Written instruction.
Pull out each line in the rows below that contains the string "Comment", and copy those lines in full.

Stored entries
[BEGIN]

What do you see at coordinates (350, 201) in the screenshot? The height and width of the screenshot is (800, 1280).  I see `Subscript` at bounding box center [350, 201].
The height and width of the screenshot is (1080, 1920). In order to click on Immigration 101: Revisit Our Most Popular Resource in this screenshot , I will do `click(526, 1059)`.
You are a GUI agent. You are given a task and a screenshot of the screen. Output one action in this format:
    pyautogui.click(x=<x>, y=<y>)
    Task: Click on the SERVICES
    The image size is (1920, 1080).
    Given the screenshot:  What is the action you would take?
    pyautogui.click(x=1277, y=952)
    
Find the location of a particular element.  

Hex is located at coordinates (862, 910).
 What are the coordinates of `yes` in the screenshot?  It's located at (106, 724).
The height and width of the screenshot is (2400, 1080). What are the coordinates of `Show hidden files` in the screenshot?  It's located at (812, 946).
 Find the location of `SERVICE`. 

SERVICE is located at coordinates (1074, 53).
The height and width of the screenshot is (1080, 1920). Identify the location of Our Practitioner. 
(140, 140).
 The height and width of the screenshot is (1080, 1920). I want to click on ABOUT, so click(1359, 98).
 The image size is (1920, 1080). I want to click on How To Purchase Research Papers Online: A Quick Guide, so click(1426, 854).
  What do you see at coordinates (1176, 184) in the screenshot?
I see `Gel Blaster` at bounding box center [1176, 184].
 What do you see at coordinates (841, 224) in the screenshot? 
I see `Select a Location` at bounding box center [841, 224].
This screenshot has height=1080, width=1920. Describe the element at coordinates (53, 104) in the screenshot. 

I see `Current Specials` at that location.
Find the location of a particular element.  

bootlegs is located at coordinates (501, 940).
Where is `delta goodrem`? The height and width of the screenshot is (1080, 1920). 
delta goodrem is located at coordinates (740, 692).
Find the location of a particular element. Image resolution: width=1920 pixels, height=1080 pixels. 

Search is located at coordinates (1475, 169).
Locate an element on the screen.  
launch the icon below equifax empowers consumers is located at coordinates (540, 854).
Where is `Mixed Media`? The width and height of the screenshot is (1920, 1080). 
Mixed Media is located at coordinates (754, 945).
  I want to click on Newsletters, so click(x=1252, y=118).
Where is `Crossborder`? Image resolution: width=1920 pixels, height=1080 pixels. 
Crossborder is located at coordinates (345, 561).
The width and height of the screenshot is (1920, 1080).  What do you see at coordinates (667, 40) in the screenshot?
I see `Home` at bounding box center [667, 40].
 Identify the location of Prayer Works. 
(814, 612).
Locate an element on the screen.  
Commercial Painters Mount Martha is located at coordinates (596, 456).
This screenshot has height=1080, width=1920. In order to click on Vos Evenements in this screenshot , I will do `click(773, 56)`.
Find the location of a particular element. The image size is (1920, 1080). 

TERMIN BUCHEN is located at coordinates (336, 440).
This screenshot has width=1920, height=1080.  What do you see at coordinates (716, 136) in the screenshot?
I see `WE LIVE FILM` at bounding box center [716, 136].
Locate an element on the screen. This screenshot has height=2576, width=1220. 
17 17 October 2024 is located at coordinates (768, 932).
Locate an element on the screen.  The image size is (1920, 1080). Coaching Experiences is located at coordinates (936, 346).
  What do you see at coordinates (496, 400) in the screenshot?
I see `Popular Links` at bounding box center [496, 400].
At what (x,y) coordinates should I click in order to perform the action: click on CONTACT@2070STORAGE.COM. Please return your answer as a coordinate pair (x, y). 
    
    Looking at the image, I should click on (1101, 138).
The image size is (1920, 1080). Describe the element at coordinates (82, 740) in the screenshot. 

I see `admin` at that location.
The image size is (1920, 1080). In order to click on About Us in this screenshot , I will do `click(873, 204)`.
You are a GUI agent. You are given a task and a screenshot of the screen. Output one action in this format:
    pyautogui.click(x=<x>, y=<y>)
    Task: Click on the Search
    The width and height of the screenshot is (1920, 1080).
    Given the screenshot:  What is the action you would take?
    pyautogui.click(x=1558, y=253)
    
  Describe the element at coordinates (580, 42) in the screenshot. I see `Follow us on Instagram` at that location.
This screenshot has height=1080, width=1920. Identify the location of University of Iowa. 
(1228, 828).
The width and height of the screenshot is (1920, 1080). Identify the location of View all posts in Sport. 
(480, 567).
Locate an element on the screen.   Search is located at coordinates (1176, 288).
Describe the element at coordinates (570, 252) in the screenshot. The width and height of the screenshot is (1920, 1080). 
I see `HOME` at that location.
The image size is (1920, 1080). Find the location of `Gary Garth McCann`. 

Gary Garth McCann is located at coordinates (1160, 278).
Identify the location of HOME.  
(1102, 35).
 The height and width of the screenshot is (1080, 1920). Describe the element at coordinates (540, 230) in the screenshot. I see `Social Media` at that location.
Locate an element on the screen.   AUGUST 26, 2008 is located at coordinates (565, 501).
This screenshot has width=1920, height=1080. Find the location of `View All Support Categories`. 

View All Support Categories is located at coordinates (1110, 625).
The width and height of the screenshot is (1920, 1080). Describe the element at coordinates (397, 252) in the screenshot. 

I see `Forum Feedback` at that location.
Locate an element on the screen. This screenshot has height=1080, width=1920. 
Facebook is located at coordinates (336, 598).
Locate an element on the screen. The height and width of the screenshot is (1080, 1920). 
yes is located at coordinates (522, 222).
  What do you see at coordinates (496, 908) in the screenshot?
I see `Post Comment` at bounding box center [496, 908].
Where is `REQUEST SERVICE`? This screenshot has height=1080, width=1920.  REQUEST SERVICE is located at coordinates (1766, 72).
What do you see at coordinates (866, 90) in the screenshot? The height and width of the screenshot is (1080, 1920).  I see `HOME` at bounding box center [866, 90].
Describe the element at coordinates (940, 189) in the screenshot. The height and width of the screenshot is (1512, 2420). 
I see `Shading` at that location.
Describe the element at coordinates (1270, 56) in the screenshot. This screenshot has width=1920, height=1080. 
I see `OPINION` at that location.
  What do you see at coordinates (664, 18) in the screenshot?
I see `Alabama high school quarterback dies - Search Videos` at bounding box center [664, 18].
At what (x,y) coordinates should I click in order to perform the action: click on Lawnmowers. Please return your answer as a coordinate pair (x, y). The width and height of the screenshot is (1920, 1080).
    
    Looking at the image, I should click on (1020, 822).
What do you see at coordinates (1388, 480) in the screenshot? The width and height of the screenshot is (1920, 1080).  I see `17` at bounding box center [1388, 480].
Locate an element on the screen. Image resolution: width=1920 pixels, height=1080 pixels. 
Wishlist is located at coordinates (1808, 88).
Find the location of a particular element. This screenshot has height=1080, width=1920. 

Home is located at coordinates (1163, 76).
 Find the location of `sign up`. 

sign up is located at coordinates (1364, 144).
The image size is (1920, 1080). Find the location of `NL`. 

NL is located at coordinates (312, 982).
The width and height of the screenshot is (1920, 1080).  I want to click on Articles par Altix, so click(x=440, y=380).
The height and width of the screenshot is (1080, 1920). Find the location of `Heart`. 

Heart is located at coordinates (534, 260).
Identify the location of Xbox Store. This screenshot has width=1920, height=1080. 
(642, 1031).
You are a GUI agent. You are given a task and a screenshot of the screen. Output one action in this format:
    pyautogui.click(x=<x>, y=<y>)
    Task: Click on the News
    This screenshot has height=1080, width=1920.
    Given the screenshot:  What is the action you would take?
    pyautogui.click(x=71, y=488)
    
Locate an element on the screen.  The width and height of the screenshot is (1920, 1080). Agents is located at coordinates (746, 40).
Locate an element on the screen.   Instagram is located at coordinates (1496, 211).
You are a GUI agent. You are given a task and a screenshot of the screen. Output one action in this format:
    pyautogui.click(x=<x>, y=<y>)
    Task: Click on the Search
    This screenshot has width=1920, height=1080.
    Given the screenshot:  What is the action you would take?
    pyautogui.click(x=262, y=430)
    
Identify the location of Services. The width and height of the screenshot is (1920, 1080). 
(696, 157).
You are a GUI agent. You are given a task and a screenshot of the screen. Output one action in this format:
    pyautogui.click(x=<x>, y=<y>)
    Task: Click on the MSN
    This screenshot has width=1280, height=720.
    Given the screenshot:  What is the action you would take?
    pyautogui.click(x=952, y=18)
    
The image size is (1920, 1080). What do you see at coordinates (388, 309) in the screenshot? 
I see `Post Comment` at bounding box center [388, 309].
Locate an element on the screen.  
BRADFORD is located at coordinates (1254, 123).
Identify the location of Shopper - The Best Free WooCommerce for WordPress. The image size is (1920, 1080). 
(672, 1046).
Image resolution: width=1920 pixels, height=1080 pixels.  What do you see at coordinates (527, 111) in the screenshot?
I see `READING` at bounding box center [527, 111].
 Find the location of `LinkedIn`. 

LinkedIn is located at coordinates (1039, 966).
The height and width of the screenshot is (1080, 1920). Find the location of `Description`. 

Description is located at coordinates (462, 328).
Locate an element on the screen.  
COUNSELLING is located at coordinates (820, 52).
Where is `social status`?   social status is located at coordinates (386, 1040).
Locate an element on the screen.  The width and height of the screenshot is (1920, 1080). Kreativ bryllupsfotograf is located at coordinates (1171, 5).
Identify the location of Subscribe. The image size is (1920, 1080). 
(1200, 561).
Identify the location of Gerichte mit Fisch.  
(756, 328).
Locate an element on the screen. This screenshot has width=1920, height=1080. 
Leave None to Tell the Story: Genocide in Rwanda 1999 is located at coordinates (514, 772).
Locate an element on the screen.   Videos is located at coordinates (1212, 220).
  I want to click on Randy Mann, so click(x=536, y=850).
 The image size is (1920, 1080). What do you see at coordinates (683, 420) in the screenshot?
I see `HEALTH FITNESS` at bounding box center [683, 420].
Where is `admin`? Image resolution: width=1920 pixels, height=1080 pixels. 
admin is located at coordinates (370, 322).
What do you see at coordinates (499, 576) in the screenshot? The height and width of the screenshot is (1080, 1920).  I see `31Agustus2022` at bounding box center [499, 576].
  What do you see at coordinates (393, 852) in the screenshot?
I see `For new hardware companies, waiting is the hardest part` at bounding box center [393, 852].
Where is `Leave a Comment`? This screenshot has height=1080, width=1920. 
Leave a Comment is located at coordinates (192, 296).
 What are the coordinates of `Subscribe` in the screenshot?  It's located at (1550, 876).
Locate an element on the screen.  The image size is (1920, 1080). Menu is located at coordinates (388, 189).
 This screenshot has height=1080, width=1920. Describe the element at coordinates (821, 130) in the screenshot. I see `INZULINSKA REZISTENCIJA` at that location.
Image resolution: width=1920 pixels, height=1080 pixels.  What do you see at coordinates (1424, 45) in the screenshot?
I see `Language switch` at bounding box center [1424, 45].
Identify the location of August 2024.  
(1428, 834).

[END]

Worked solution.
I see `Post Comment` at bounding box center [496, 908].
I see `Post Comment` at bounding box center [388, 309].
Where is `Leave a Comment`? This screenshot has height=1080, width=1920. 
Leave a Comment is located at coordinates (192, 296).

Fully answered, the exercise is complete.